Data entries>
[Start of section]

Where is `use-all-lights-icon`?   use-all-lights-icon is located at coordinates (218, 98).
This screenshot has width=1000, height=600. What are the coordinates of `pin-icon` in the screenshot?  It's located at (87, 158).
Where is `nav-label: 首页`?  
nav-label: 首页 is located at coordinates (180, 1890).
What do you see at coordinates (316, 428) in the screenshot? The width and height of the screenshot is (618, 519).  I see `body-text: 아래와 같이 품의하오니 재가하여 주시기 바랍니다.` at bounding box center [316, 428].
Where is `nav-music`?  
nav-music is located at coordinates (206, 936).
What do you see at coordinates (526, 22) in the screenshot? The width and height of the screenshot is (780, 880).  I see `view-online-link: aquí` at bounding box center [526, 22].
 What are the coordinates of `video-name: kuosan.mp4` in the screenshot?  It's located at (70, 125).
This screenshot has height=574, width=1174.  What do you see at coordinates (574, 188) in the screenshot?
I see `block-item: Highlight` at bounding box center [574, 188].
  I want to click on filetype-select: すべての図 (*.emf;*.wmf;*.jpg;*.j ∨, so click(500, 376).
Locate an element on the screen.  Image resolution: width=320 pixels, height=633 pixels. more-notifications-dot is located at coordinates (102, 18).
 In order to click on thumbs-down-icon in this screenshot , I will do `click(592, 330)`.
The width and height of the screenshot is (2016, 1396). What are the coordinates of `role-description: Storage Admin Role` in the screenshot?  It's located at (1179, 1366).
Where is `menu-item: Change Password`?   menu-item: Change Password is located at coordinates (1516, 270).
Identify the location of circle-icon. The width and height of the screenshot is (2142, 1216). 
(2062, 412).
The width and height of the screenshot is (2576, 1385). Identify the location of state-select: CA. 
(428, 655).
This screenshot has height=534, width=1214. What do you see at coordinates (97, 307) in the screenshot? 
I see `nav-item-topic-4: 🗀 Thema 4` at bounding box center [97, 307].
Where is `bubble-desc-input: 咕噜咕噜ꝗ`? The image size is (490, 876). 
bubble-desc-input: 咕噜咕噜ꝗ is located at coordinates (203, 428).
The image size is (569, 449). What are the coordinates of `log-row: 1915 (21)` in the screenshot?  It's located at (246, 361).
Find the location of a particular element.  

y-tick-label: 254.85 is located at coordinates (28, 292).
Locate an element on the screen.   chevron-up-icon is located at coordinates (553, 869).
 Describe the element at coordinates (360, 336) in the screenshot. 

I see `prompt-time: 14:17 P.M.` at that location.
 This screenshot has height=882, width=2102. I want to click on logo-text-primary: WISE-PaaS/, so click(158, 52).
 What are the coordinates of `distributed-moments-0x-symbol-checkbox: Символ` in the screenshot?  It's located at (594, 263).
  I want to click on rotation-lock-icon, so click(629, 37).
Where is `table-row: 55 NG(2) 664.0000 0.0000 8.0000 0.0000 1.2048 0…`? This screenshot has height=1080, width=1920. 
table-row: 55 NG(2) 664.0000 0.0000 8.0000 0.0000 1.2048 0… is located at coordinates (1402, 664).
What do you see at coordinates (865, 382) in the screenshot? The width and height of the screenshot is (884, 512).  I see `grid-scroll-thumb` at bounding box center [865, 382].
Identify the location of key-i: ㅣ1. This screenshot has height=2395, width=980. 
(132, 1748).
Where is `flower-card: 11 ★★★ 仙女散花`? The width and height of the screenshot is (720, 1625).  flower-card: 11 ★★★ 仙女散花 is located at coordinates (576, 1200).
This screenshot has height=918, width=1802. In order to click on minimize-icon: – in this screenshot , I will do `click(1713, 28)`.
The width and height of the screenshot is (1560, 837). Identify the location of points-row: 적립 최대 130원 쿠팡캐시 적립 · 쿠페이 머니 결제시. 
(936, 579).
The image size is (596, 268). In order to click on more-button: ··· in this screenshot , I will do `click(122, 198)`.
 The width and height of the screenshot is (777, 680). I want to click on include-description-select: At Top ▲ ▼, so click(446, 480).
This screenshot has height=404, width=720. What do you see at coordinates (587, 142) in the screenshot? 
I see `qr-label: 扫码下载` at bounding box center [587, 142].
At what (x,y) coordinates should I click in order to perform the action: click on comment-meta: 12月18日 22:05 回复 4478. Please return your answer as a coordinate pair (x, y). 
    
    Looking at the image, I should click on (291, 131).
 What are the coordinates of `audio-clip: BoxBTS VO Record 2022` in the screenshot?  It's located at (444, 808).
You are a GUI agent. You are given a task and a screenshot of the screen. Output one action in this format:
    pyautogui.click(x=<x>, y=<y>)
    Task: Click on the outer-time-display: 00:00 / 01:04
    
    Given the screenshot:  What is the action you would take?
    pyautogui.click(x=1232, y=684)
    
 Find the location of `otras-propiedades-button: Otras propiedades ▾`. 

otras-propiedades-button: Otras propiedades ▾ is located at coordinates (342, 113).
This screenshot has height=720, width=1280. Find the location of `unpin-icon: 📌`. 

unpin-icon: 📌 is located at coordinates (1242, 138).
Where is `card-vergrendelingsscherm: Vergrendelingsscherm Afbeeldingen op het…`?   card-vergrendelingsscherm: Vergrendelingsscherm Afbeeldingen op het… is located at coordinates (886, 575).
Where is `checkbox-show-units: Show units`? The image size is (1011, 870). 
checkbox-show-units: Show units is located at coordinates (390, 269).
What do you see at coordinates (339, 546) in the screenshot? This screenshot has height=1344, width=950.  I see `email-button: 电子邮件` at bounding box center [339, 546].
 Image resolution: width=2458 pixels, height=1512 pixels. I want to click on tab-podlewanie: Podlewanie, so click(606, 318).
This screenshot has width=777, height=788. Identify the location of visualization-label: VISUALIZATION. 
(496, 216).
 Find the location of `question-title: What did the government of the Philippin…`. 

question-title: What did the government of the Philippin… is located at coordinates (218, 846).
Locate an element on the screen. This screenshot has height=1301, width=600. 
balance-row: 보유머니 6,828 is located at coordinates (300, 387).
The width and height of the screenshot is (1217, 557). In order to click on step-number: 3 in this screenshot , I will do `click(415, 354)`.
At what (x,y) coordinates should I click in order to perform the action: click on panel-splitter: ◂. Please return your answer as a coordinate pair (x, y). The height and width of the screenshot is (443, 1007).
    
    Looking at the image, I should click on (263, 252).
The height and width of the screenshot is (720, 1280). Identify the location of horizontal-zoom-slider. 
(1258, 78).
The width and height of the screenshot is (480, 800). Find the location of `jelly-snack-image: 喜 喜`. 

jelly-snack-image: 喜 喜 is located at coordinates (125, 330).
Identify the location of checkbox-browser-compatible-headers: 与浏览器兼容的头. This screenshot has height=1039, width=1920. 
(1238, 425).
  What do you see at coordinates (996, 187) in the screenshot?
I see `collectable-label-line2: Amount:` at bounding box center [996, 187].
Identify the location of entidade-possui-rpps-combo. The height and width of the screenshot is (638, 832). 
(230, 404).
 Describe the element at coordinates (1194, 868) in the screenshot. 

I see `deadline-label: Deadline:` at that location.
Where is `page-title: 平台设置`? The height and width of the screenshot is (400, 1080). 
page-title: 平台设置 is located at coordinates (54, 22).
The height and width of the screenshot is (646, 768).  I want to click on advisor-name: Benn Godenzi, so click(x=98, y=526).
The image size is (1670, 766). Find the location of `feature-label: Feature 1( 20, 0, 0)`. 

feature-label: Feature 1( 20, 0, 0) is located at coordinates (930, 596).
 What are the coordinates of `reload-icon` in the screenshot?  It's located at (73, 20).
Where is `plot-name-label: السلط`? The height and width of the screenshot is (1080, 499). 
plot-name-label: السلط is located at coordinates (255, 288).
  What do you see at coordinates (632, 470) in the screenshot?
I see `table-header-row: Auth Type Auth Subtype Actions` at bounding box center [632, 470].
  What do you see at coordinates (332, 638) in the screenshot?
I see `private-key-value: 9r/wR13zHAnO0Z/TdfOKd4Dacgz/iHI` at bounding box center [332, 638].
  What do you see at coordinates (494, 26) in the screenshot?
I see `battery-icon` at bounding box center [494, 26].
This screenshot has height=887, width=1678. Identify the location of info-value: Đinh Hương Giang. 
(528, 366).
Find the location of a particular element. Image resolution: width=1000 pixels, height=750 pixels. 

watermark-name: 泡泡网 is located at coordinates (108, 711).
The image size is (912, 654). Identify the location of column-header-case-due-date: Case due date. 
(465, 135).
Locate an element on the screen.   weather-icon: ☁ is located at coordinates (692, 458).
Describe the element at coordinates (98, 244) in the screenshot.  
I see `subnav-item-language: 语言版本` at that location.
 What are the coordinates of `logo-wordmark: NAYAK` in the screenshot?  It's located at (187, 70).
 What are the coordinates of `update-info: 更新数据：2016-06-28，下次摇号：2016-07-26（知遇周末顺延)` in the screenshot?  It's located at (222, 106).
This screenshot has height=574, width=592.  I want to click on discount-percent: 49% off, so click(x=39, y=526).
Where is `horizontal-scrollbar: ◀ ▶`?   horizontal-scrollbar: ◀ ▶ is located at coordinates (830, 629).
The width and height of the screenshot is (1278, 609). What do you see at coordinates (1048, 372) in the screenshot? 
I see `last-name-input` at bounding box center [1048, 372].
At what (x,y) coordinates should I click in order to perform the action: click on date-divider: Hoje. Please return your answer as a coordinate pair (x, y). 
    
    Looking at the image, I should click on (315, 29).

[End of section]

Write out the records above exactly as they appear, from the line with "coordinates (576, 1200)." to the line with "checkbox-show-units: Show units is".

TASK RESULT>
Where is `flower-card: 11 ★★★ 仙女散花`? The width and height of the screenshot is (720, 1625).  flower-card: 11 ★★★ 仙女散花 is located at coordinates (576, 1200).
This screenshot has height=918, width=1802. In order to click on minimize-icon: – in this screenshot , I will do `click(1713, 28)`.
The width and height of the screenshot is (1560, 837). Identify the location of points-row: 적립 최대 130원 쿠팡캐시 적립 · 쿠페이 머니 결제시. 
(936, 579).
The image size is (596, 268). In order to click on more-button: ··· in this screenshot , I will do `click(122, 198)`.
 The width and height of the screenshot is (777, 680). I want to click on include-description-select: At Top ▲ ▼, so click(446, 480).
This screenshot has height=404, width=720. What do you see at coordinates (587, 142) in the screenshot? 
I see `qr-label: 扫码下载` at bounding box center [587, 142].
At what (x,y) coordinates should I click in order to perform the action: click on comment-meta: 12月18日 22:05 回复 4478. Please return your answer as a coordinate pair (x, y). 
    
    Looking at the image, I should click on (291, 131).
 What are the coordinates of `audio-clip: BoxBTS VO Record 2022` in the screenshot?  It's located at (444, 808).
You are a GUI agent. You are given a task and a screenshot of the screen. Output one action in this format:
    pyautogui.click(x=<x>, y=<y>)
    Task: Click on the outer-time-display: 00:00 / 01:04
    
    Given the screenshot:  What is the action you would take?
    pyautogui.click(x=1232, y=684)
    
 Find the location of `otras-propiedades-button: Otras propiedades ▾`. 

otras-propiedades-button: Otras propiedades ▾ is located at coordinates (342, 113).
This screenshot has height=720, width=1280. Find the location of `unpin-icon: 📌`. 

unpin-icon: 📌 is located at coordinates (1242, 138).
Where is `card-vergrendelingsscherm: Vergrendelingsscherm Afbeeldingen op het…`?   card-vergrendelingsscherm: Vergrendelingsscherm Afbeeldingen op het… is located at coordinates (886, 575).
Where is `checkbox-show-units: Show units`? The image size is (1011, 870). 
checkbox-show-units: Show units is located at coordinates (390, 269).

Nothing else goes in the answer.